#### 选段
==*==

VMWare10下基于Ubuntu14搭建Hadoop-1.2.1集群

来源:互联网 发布:mac恢复单一分区 编辑:程序博客网 时间:2024/06/06 19:56

最近在学习Hadoop,把hadoop集群环境搭建的过程记录一下,方便查询,方案中有好多细节的东西,可能会比较啰嗦,对于新手来说或许更有帮助,闲话不多说,进入正题。

搭建5个节点的Hadoop集群环境

1. 环境说明

使用VMWare创建5台Ubuntu虚拟机,环境详细信息如下:

虚拟机

操作系统

JDK

Hadoop

VMWare Workstation 10

ubuntukylin-14.10-desktop-i386

java-7-openjdk-i386

hadoop-1.2.1

主机名

IP地址

虚拟机名

节点内容

master

192.168.1.30

Ubuntu32-Master

namenode, Jobtracker

secondary

192.168.1.39

Ubuntu32-Secondary

secondarynamenode

slaver1

192.168.1.31

Ubuntu32-slaver1

datanode, tasktracker

slaver2

192.168.1.32

Ubuntu32-slaver2

datanode, tasktracker

slaver3

192.168.1.33

Ubuntu32-slaver3

datanode, tasktracker

2. 搭建虚拟机系统

下载ubuntukylin-14.10-desktop-i386版32位系统,iso版本,方便在vmware上安装。

==*==

#### 原始列表
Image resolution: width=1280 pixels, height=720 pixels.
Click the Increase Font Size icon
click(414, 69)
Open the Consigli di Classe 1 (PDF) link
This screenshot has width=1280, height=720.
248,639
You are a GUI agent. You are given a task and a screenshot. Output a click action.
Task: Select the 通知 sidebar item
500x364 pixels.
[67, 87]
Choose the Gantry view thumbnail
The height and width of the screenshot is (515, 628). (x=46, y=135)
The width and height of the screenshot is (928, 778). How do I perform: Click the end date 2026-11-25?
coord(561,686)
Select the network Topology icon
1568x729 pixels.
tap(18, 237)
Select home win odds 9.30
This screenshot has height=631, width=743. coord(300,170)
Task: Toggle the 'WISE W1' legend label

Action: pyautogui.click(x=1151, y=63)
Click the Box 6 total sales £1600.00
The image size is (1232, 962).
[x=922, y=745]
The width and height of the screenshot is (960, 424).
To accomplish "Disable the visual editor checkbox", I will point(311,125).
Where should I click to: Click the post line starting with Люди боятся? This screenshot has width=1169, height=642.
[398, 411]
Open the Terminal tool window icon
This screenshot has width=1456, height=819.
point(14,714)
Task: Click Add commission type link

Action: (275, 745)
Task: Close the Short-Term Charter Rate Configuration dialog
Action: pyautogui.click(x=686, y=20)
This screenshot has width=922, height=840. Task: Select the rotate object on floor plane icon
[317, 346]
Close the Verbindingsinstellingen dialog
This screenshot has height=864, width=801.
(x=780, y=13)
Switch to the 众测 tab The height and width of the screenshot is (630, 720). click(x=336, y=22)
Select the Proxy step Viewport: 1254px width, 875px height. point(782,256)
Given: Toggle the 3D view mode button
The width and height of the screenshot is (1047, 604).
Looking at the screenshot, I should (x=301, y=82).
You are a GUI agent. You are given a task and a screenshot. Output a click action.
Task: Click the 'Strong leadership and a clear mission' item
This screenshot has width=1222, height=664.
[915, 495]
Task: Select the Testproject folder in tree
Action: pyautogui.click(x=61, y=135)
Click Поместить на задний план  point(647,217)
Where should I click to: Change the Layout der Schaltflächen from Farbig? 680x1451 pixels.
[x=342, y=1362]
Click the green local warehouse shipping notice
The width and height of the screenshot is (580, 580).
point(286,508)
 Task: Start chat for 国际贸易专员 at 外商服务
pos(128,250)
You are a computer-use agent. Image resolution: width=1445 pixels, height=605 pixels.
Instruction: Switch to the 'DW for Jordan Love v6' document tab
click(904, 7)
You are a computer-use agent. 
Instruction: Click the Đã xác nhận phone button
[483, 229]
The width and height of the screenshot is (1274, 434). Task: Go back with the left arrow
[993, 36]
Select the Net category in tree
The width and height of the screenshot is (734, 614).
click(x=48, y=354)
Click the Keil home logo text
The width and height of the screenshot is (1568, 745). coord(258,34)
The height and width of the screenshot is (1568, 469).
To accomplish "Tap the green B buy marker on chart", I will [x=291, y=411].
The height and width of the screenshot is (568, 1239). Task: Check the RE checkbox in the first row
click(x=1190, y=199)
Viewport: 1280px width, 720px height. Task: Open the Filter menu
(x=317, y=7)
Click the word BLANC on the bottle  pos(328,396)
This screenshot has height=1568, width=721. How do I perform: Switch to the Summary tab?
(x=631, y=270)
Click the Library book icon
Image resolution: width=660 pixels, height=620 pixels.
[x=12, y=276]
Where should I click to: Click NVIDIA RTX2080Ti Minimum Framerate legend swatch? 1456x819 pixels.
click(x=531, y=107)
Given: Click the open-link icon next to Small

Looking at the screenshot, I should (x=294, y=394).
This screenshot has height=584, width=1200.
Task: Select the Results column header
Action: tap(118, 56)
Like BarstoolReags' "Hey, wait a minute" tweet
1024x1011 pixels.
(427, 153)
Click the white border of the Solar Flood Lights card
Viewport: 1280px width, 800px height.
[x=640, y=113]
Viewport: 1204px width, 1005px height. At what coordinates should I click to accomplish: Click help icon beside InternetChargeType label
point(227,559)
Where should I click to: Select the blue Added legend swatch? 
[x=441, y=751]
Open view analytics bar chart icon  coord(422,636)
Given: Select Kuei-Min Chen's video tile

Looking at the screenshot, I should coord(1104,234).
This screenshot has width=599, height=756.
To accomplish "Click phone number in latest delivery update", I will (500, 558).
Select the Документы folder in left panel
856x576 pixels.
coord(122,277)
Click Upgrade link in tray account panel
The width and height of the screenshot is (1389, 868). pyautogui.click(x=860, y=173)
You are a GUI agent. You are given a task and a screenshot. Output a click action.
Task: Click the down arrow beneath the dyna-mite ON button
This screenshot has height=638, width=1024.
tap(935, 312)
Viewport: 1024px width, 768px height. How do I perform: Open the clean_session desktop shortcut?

==*==

#### 练习 A
把选段中从“VMWare10下基于Ubuntu14搭建Hadoop-1.2.1集群”起、一直到“帮助,闲话不多说,进入正题。”为止的文字原样重抄一遍。
#### 练习 B
选段中主机名为 secondary 的节点，IP 地址是多少？
该列表与选段内容并无关联。

#### 任务解答 A
VMWare10下基于Ubuntu14搭建Hadoop-1.2.1集群

来源:互联网 发布:mac恢复单一分区 编辑:程序博客网 时间:2024/06/06 19:56

最近在学习Hadoop,把hadoop集群环境搭建的过程记录一下,方便查询,方案中有好多细节的东西,可能会比较啰嗦,对于新手来说或许更有帮助,闲话不多说,进入正题。

#### 任务解答 B
192.168.1.39